WORK INSTRUCTION: Only lines containing "will" belong in the answer, each copied from the entries below.

DATA IN THIS EXERCISE:

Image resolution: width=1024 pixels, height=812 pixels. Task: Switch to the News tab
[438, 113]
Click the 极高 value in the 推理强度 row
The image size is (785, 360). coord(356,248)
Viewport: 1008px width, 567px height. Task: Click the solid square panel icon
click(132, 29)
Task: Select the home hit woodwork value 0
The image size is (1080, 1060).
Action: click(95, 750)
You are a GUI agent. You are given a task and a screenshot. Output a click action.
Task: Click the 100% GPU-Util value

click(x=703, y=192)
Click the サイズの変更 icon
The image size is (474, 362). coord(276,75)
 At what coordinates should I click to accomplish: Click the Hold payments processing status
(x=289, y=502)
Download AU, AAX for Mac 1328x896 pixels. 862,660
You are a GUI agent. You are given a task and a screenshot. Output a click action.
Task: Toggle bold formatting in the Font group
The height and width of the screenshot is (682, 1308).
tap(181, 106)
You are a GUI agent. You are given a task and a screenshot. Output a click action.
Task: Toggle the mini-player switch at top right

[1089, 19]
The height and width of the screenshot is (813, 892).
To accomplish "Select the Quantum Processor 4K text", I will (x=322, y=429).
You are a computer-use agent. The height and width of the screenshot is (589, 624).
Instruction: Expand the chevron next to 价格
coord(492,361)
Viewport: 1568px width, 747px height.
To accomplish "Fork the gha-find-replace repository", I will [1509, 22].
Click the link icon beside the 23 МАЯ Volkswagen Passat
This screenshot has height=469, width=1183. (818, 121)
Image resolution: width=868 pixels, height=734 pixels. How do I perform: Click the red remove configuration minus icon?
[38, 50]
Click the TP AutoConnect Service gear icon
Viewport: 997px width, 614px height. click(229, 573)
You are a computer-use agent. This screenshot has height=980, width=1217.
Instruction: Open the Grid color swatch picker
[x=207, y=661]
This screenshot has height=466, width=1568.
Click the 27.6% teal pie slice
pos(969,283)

EXERCISE ANSWER:
To accomplish "Select the Quantum Processor 4K text", I will (x=322, y=429).
To accomplish "Fork the gha-find-replace repository", I will [1509, 22].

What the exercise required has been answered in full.